### Task set
1. What rule of thumb does the text on batch APIs give for when a workload can probably use batch pricing?
2. From the text on batch APIs, copy the passage that opens with the words "Data enrichment pipelines: Classifying, tagging, or" and closes with "prime batch candidates.".

### Provided text
>>>>>

When Batch APIs Make Sense

Batch processing is ideal for any workload where you can tolerate results arriving hours rather than milliseconds after submission:

Data enrichment pipelines: Classifying, tagging, or summarizing large datasets overnight
Content generation at scale: Generating product descriptions, SEO content, or email variants in bulk
Embedding generation: Creating vector embeddings for large document libraries
Evaluation and testing: Running eval suites against your prompt library on a schedule
Scheduled analytics: Nightly summarization of logs, support tickets, or user feedback
Offline annotation: Labeling training data for model fine-tuning

A useful rule of thumb: if a workload can wait until morning, it can probably use batch pricing. Many production AI pipelines that feel real-time are actually triggered by user events but don't need to return results within seconds — these are prime batch candidates.

When Batch APIs Don't Make Sense

Batch processing is not appropriate for:

Conversational AI and chatbots (real-time by definition)

<<<<<

Saved data entries
>>>>>

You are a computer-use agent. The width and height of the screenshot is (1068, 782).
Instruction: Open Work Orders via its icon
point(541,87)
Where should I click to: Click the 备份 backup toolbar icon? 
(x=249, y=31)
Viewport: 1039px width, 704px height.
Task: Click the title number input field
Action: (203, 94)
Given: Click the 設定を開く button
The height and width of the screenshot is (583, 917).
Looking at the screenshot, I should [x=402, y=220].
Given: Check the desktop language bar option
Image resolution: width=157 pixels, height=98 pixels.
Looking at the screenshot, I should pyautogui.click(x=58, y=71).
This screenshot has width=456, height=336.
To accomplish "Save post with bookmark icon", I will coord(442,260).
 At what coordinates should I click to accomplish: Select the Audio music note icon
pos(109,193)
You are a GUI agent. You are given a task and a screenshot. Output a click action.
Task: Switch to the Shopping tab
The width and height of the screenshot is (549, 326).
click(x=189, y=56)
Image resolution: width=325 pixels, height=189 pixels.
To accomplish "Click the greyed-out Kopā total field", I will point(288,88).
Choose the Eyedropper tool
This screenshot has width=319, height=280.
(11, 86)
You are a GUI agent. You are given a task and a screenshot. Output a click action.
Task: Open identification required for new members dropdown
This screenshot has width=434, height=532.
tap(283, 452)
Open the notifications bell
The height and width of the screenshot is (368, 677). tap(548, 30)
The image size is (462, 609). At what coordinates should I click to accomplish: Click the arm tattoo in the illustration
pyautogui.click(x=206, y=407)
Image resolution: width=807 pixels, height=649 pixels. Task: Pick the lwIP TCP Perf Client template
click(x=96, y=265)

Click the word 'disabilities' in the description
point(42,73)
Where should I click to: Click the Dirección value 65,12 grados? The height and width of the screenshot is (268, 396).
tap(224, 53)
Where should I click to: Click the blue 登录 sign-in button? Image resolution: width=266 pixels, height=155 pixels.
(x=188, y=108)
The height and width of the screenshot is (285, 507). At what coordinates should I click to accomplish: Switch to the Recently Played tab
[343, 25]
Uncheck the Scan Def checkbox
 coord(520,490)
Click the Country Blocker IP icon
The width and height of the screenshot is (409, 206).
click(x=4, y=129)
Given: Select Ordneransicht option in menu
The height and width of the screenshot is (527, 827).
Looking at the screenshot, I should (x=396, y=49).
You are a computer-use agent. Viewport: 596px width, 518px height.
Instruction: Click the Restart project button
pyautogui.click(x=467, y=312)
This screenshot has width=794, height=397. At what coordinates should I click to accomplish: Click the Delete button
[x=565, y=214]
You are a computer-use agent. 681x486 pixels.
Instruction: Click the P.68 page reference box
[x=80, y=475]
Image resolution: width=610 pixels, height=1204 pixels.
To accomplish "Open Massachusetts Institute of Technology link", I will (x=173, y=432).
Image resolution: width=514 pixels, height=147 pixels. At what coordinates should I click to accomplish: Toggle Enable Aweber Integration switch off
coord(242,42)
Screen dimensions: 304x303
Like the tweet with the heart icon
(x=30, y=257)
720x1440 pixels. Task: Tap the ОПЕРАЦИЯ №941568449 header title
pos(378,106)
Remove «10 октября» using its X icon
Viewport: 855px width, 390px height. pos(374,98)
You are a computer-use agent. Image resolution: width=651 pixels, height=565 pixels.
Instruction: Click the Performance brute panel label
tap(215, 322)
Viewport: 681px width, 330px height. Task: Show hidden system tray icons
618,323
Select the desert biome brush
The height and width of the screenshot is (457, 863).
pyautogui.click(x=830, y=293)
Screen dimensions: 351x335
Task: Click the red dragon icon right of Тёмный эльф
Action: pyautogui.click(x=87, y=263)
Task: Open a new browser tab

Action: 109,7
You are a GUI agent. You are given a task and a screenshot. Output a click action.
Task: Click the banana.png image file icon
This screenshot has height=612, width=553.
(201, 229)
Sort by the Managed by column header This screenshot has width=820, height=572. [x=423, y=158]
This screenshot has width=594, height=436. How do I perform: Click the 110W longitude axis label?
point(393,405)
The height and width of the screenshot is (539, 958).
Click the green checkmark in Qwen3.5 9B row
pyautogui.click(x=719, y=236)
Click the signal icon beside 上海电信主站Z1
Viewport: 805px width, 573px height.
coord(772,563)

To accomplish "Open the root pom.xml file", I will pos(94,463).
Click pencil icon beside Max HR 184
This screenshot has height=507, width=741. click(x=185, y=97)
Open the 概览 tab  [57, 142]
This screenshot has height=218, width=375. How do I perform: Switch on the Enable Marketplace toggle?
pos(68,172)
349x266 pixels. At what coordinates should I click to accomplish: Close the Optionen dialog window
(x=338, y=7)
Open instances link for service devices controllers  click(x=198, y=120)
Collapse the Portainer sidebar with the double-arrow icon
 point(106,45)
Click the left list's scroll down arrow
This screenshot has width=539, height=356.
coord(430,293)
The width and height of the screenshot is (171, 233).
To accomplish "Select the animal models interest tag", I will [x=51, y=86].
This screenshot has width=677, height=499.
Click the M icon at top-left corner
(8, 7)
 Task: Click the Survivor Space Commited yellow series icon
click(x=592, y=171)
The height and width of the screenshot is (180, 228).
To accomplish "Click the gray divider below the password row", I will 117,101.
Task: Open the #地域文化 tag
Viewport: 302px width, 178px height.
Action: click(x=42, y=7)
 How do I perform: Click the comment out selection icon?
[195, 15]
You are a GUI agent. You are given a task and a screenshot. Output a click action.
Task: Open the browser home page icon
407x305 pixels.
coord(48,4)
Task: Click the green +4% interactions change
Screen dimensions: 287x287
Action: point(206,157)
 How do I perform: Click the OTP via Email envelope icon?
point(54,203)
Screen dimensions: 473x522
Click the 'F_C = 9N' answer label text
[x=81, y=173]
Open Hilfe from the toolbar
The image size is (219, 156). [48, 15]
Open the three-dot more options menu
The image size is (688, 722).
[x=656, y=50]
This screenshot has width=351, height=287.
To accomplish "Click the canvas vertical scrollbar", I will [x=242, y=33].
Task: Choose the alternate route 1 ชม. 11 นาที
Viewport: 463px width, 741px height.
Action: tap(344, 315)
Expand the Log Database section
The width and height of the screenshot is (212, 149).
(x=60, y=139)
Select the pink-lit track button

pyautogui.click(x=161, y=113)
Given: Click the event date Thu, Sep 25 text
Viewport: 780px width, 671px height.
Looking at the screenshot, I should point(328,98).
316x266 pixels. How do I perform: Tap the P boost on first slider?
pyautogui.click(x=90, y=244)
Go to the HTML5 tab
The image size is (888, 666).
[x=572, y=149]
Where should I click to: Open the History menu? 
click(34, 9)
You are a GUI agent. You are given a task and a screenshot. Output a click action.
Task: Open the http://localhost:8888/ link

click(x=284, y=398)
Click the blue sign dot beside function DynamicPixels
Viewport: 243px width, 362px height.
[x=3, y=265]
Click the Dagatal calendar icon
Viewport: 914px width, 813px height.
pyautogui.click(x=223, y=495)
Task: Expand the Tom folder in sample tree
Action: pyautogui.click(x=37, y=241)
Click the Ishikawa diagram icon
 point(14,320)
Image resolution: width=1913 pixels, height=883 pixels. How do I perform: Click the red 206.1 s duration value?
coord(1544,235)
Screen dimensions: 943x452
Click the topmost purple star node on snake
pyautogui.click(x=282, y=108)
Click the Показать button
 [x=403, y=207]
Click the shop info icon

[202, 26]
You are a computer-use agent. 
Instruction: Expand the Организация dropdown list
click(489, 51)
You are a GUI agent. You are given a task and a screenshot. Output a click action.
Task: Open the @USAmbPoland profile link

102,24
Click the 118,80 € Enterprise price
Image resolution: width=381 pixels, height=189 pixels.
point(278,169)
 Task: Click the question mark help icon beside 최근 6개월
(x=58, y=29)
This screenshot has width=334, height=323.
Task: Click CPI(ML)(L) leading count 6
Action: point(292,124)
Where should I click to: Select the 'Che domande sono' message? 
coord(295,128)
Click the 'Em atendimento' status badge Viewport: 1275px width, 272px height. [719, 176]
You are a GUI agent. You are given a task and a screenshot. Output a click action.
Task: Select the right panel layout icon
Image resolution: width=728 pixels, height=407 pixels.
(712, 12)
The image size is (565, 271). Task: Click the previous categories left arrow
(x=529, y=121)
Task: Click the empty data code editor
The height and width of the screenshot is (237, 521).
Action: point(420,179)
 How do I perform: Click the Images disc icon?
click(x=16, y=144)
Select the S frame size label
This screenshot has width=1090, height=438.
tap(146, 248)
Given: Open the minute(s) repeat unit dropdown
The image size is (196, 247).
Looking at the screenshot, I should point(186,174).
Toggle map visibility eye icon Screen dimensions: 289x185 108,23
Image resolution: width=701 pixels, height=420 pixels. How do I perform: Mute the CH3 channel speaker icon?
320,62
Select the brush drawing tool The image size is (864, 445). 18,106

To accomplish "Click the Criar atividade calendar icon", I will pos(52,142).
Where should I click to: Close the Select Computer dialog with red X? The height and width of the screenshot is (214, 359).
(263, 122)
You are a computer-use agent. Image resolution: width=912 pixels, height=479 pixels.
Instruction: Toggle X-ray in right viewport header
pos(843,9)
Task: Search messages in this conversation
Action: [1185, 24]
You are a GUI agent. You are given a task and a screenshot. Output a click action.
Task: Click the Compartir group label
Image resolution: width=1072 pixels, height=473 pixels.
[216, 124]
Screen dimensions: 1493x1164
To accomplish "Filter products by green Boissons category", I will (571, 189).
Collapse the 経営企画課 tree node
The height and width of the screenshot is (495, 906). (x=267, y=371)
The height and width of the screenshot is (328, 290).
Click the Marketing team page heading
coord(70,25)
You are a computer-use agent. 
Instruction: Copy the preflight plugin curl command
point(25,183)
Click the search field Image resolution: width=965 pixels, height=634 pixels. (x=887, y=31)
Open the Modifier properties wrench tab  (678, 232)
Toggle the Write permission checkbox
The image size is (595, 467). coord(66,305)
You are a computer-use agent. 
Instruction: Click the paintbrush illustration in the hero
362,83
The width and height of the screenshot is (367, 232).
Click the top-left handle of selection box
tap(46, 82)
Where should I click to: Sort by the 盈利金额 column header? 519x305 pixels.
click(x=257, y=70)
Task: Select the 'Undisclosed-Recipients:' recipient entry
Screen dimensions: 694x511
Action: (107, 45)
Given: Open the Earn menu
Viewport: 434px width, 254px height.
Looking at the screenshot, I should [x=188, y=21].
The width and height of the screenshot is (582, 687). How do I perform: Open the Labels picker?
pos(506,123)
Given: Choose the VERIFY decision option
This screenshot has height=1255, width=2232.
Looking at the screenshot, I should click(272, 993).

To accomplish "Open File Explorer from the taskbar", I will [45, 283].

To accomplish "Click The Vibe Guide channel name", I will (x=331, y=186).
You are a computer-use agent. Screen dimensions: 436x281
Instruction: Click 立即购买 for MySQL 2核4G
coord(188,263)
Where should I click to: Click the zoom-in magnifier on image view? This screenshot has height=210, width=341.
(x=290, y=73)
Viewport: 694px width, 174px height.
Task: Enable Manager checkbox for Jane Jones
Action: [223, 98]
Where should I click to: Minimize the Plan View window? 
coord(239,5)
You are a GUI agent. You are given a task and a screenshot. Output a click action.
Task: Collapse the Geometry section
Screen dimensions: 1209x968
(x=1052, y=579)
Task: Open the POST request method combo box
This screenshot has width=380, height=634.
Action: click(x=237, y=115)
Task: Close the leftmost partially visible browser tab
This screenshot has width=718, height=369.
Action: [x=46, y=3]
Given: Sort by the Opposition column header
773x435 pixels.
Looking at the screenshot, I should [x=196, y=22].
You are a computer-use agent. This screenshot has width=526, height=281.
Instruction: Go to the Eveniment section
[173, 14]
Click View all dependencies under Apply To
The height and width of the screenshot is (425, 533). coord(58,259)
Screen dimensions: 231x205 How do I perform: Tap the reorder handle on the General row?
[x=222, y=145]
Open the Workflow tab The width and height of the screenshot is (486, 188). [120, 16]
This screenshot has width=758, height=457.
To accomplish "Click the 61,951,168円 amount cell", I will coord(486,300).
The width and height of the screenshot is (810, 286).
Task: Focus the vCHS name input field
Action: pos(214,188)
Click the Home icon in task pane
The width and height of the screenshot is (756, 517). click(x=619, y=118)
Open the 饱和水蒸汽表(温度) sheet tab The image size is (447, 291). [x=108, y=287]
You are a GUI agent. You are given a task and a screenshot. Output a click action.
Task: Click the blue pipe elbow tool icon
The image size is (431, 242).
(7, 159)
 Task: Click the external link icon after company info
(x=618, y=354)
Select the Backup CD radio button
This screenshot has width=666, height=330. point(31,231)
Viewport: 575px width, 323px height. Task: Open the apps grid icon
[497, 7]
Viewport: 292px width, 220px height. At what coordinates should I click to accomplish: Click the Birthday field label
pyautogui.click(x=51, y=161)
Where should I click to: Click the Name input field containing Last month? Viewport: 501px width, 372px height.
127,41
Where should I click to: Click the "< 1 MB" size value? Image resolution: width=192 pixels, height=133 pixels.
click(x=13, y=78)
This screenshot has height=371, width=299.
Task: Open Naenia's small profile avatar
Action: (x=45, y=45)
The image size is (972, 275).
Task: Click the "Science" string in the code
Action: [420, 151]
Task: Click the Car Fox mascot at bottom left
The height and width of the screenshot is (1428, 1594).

<<<<<

### Task-by-task results
1. If a workload can wait until morning, it can probably use batch pricing.

2.
Data enrichment pipelines: Classifying, tagging, or summarizing large datasets overnight
Content generation at scale: Generating product descriptions, SEO content, or email variants in bulk
Embedding generation: Creating vector embeddings for large document libraries
Evaluation and testing: Running eval suites against your prompt library on a schedule
Scheduled analytics: Nightly summarization of logs, support tickets, or user feedback
Offline annotation: Labeling training data for model fine-tuning

A useful rule of thumb: if a workload can wait until morning, it can probably use batch pricing. Many production AI pipelines that feel real-time are actually triggered by user events but don't need to return results within seconds — these are prime batch candidates.